- Location within Utah County in the State of Utah
- Coordinates: 40°3′47″N 111°46′58″W﻿ / ﻿40.06306°N 111.78278°W
- Country: United States
- State: Utah
- County: Utah

Area
- • Total: 10.8 sq mi (28.0 km^{2})
- • Land: 10.8 sq mi (27.9 km^{2})
- • Water: 0 sq mi (0.0 km^{2})
- Elevation: 4,547 ft (1,386 m)

Population (2020)
- • Total: 1,250
- • Density: 116/sq mi (44.8/km^{2})
- Time zone: UTC-7 (Mountain (MST))
- • Summer (DST): UTC-6 (MDT)
- ZIP code: 84651
- Area codes: 385, 801
- FIPS code: 49-83252
- GNIS feature ID: 1852922

= West Mountain, Utah =

West Mountain is a census-designated place (CDP) in Utah County, Utah, United States. It is part of the Provo-Orem Metropolitan Statistical Area. As of the 2020 census, the CDP population was 1,250. The town is at the base of West Mountain (site of the West Mountain Observatory) and bears its name.

==Geography==
According to the United States Census Bureau, the CDP has a total area of 28.0 sqkm, of which 27.9 sqkm is land and 0.09% is water.

==Demographics==
As of the census of 2000, there were 838 people, 191 households, and 173 families residing in the CDP. The population density was 77.7 people per square mile (30.0/km^{2}). There were 197 housing units at an average density of 18.3/sq mi (7.0/km^{2}). The racial makeup of the CDP was 96.54% White, 0.24% African American, 0.24% Native American, 0.12% Asian, 1.19% from other races, and 1.67% from two or more races. Hispanic or Latino of any race were 2.51% of the population.

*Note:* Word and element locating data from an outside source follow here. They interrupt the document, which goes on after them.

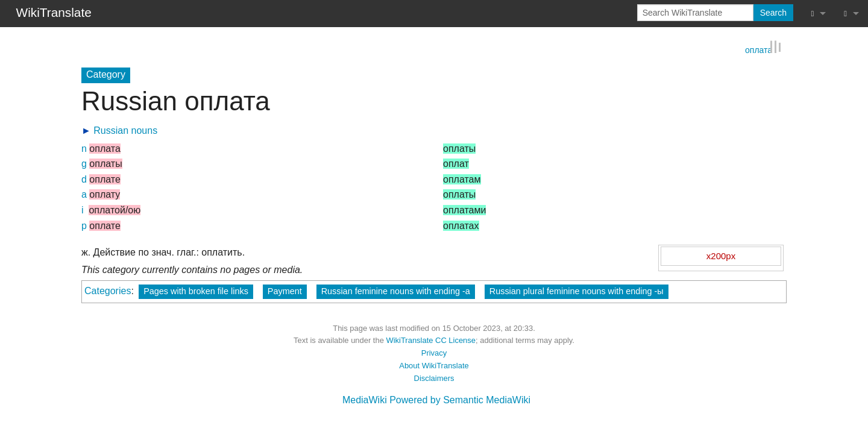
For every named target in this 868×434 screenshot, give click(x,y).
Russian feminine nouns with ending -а (395, 291)
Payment (285, 291)
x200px (721, 254)
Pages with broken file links (196, 291)
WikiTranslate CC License (430, 339)
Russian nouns (125, 130)
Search (773, 13)
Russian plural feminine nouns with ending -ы (576, 291)
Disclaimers (434, 377)
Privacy (434, 352)
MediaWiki (365, 399)
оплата (758, 48)
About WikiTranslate (433, 365)
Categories (107, 290)
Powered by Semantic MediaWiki (460, 399)
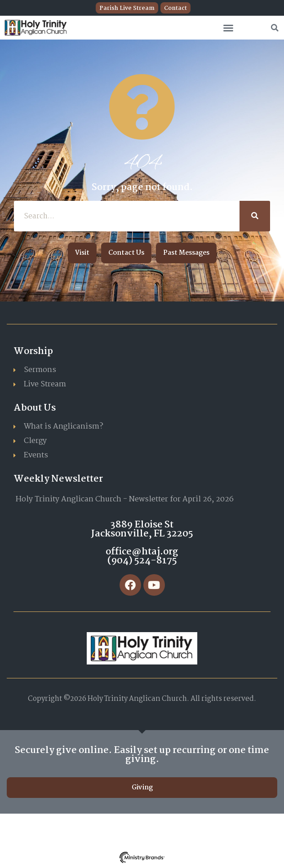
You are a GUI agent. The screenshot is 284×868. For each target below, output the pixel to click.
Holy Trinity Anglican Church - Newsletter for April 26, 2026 (124, 499)
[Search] (255, 216)
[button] (228, 28)
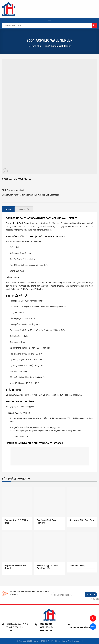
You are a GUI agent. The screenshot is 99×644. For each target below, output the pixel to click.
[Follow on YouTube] (98, 599)
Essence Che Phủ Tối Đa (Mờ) (16, 522)
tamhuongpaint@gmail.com (83, 627)
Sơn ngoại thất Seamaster (24, 195)
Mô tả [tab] (8, 209)
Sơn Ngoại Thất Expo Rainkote (47, 522)
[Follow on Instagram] (94, 599)
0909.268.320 (46, 627)
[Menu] (49, 20)
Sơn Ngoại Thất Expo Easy (82, 520)
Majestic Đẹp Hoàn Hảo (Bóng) (15, 567)
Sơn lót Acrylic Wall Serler (17, 223)
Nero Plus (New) (77, 566)
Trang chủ (35, 46)
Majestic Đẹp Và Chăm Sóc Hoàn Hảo (47, 567)
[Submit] (95, 26)
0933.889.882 (46, 624)
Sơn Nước (40, 195)
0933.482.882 (46, 630)
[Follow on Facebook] (91, 599)
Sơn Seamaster (53, 195)
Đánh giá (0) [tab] (24, 209)
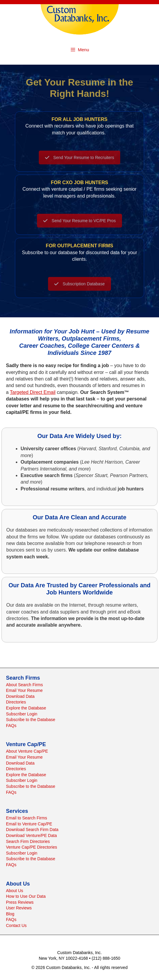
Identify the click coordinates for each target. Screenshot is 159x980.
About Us (14, 891)
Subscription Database (79, 289)
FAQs (11, 725)
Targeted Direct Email (33, 392)
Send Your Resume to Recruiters (80, 162)
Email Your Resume (24, 690)
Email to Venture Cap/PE (29, 824)
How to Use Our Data (26, 896)
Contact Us (16, 925)
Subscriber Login (22, 714)
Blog (10, 914)
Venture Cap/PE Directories (31, 847)
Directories (16, 702)
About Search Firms (24, 685)
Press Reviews (20, 902)
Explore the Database (26, 708)
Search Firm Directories (28, 842)
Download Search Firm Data (32, 829)
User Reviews (19, 908)
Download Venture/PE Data (31, 835)
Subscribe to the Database (31, 719)
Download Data (20, 696)
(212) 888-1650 (106, 958)
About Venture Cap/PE (27, 751)
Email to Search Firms (27, 818)
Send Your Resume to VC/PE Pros (79, 226)
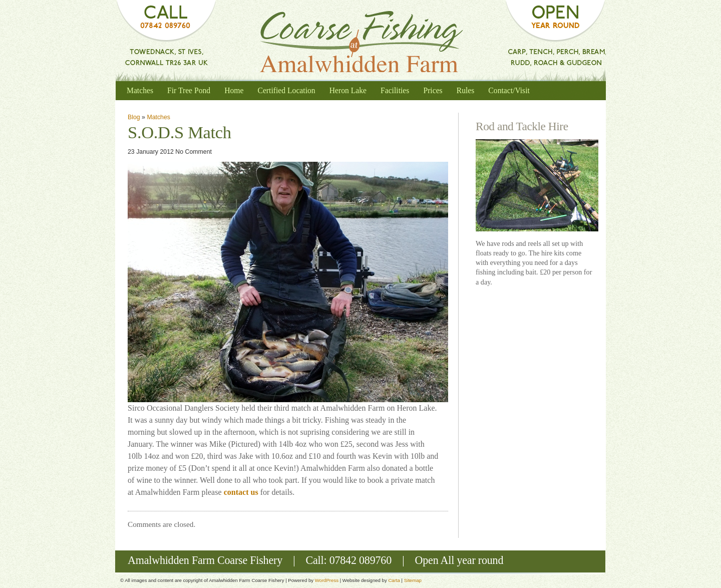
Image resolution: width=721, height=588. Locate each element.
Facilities (395, 90)
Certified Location (286, 90)
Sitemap (413, 580)
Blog (134, 117)
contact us (242, 492)
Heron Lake (348, 90)
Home (234, 90)
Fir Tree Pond (189, 90)
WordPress (326, 580)
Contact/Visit (509, 90)
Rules (466, 90)
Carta (394, 580)
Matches (140, 90)
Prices (433, 90)
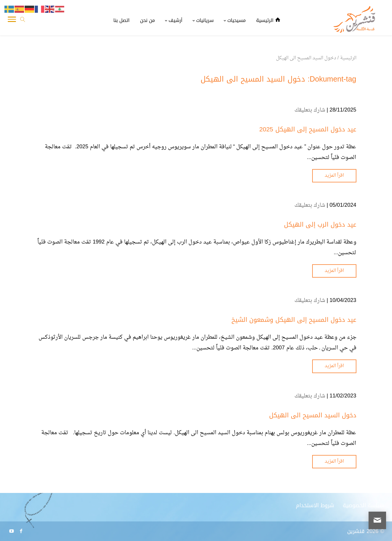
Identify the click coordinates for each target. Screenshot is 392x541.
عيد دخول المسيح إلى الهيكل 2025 (308, 129)
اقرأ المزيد (334, 176)
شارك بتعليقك (310, 110)
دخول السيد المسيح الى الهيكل (313, 415)
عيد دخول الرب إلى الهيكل (320, 225)
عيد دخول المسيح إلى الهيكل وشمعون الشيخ (294, 320)
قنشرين (356, 531)
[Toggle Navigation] (12, 21)
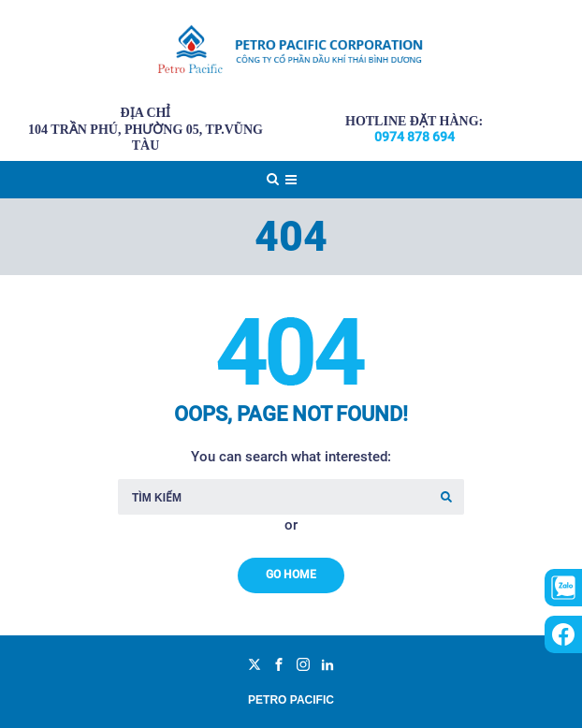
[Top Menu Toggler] (291, 180)
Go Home (291, 575)
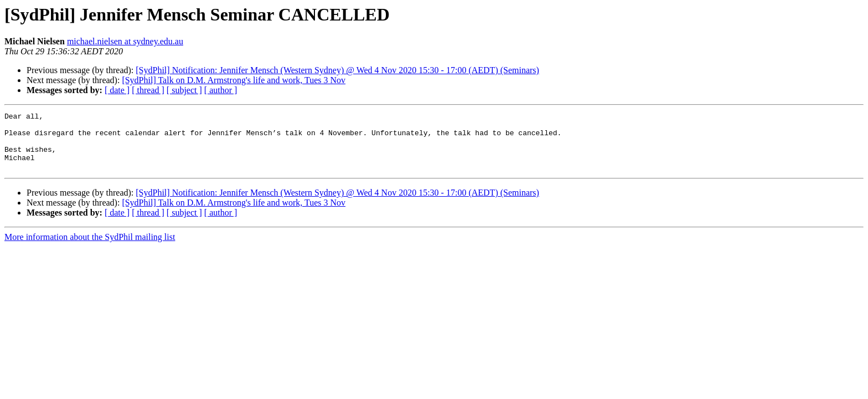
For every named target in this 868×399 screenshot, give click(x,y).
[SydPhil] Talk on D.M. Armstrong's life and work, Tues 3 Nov (234, 80)
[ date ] (117, 90)
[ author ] (221, 90)
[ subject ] (184, 90)
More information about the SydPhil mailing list (90, 248)
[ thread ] (148, 90)
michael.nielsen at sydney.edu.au (125, 41)
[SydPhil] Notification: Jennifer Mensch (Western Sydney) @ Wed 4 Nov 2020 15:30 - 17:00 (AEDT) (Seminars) (337, 70)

There were 191 households, out of which 58.6% had children under the age of 18 living with them, 82.7% were married couples living together, 5.8% had a female householder with no husband present, and 9.4% were non-families. 7.3% of all households were made up of individuals, and 4.7% had someone living alone who was 65 years of age or older. The average household size was 4.39 and the average family size was 4.61.

In the CDP, the population was spread out, with 45.3% under the age of 18, 8.6% from 18 to 24, 24.2% from 25 to 44, 15.0% from 45 to 64, and 6.8% who were 65 years of age or older. The median age was 21 years. For every 100 females, there were 109.5 males. For every 100 females age 18 and over, there were 99.1 males.

The median income for a household in the CDP was $56,563, and the median income for a family was $62,500. Males had a median income of $41,875 versus $18,063 for females. The per capita income for the CDP was $12,451. About 11.2% of families and 15.4% of the population were below the poverty line, including 23.0% of those under age 18 and none of those age 65 or over.